_What to work on_
Render the listing from its first line through the line containing "Action: click(x=1360, y=28)" as a JSON list of strings, one string per line, leaving out blank lines.

Begin Input material

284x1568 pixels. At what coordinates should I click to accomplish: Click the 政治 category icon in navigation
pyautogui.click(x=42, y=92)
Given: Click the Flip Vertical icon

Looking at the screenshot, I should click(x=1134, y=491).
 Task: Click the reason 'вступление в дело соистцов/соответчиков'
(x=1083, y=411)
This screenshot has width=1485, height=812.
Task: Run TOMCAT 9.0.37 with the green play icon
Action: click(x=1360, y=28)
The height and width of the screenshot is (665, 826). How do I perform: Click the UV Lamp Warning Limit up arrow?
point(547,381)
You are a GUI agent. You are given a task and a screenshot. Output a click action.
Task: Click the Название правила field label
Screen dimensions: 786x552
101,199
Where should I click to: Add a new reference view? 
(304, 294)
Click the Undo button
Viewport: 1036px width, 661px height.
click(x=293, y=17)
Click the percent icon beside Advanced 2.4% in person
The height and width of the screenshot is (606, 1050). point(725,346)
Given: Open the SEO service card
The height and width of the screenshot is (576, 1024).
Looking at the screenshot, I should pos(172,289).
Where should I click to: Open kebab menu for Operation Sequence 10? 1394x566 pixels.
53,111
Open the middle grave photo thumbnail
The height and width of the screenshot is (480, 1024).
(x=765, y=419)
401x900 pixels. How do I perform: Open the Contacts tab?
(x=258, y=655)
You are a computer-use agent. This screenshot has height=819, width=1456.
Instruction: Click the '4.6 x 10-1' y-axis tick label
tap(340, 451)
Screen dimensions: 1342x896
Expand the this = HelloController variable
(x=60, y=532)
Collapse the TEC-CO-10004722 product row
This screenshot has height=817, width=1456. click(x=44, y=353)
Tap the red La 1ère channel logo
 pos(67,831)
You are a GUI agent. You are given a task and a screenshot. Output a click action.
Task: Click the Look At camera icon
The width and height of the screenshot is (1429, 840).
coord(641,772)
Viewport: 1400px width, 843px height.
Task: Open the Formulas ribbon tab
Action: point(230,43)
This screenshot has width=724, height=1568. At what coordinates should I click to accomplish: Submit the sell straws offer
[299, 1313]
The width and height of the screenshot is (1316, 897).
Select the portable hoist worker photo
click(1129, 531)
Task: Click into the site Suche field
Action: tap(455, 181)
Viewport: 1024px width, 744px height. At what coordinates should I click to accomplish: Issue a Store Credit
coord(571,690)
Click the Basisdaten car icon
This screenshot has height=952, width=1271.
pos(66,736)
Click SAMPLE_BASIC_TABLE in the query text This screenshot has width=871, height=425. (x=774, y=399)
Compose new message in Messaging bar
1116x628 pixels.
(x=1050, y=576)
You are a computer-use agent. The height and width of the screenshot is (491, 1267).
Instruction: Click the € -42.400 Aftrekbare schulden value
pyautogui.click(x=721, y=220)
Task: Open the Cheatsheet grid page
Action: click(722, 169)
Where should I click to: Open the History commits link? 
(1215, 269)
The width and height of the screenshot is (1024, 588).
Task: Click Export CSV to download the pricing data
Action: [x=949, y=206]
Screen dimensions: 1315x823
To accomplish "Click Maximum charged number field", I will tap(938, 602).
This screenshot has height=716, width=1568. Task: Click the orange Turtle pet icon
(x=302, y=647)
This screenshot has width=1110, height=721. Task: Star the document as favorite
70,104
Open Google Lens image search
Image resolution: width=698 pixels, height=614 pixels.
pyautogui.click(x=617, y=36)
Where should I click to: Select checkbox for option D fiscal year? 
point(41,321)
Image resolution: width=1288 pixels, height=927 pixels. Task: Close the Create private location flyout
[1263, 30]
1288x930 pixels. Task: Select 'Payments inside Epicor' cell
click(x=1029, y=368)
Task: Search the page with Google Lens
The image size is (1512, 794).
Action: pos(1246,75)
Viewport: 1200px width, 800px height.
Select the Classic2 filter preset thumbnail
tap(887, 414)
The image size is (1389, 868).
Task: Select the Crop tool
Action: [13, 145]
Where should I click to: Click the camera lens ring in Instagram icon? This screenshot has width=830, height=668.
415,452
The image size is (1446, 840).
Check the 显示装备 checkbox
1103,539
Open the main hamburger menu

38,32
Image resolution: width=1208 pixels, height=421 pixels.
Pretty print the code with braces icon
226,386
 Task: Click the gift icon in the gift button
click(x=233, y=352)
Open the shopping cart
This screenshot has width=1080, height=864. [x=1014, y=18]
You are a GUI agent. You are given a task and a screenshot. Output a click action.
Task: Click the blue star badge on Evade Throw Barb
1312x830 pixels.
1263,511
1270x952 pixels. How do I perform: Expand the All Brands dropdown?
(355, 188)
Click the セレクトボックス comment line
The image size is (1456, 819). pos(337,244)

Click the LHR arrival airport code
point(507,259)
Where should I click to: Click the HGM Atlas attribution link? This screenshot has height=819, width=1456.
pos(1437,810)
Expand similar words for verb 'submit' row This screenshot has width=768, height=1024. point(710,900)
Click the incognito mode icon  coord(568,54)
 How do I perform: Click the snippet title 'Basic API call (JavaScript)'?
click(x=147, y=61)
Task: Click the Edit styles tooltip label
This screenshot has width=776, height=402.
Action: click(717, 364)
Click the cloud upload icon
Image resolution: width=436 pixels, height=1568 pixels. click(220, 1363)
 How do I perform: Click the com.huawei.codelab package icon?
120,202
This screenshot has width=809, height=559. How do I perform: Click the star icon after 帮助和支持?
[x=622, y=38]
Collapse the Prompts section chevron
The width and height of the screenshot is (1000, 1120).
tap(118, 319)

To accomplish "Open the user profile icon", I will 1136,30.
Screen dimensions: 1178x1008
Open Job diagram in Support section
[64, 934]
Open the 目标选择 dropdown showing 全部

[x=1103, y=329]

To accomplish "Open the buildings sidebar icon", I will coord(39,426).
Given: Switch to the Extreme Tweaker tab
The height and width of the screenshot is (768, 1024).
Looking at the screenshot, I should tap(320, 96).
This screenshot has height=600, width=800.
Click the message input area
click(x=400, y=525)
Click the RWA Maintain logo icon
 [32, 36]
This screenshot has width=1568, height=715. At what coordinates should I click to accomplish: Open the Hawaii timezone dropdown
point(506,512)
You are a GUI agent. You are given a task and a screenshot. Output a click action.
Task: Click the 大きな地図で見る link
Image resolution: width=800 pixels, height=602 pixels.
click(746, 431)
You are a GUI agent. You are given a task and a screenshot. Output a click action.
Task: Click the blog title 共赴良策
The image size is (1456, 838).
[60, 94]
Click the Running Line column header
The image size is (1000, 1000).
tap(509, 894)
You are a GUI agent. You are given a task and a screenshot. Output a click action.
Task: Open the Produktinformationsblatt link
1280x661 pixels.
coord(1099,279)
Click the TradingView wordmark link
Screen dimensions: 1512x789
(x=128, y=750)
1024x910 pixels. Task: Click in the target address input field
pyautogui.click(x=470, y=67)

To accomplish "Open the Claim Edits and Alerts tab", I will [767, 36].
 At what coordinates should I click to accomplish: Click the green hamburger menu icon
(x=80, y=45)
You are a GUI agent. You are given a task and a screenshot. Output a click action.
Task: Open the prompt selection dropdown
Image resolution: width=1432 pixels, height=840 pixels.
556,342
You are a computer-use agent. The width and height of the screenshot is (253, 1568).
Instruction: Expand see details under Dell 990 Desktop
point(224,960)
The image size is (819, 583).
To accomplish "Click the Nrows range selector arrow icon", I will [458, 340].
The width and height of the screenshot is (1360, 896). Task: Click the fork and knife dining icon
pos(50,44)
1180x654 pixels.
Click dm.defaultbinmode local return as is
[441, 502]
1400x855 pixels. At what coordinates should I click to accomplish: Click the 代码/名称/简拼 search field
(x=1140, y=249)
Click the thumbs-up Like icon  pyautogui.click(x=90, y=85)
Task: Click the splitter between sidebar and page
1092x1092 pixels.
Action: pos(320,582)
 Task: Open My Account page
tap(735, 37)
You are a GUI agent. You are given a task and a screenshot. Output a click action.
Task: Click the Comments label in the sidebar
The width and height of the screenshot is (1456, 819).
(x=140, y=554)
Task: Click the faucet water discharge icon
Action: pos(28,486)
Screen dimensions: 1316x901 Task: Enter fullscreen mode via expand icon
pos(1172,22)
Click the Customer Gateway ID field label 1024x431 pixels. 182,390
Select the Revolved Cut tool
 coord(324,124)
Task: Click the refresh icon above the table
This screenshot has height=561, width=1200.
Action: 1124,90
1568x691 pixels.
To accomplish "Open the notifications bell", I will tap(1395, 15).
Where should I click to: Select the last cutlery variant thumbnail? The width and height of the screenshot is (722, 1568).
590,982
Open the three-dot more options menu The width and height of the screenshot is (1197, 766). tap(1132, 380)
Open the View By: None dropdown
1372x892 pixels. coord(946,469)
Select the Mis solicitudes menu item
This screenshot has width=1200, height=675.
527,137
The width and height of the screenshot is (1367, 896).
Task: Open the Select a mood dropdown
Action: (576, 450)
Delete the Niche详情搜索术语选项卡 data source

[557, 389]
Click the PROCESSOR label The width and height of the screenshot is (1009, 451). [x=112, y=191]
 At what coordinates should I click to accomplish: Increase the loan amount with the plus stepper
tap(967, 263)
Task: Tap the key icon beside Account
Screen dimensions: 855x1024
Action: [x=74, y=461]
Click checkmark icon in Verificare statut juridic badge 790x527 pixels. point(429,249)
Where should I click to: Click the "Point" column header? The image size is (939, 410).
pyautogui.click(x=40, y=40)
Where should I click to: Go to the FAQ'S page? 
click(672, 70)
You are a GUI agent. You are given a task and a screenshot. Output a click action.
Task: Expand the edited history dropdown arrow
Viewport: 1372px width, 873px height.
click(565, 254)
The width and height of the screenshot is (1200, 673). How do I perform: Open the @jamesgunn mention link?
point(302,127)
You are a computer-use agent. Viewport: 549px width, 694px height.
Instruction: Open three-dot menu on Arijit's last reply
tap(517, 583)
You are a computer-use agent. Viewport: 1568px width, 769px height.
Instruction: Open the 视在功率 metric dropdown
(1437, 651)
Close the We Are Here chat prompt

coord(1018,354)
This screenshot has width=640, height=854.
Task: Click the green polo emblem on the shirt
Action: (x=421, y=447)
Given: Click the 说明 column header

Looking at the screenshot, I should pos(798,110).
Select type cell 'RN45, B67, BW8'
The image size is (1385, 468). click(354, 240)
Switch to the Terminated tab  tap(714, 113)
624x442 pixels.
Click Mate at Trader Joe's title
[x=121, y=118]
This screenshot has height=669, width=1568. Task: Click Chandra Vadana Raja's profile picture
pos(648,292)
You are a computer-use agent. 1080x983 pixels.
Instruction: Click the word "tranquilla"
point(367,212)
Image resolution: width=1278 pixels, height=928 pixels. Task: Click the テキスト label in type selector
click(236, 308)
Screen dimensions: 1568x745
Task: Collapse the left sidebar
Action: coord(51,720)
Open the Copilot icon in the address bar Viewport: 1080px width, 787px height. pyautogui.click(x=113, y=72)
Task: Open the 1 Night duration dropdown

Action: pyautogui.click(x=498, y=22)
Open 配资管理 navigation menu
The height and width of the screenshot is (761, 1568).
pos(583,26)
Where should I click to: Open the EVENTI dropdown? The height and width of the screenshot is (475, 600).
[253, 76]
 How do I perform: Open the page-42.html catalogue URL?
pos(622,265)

End Input material

_Answer to the problem_
[
  "284x1568 pixels. At what coordinates should I click to accomplish: Click the 政治 category icon in navigation",
  "pyautogui.click(x=42, y=92)",
  "Given: Click the Flip Vertical icon",
  "Looking at the screenshot, I should click(x=1134, y=491).",
  " Task: Click the reason 'вступление в дело соистцов/соответчиков'",
  "(x=1083, y=411)",
  "This screenshot has width=1485, height=812.",
  "Task: Run TOMCAT 9.0.37 with the green play icon",
  "Action: click(x=1360, y=28)"
]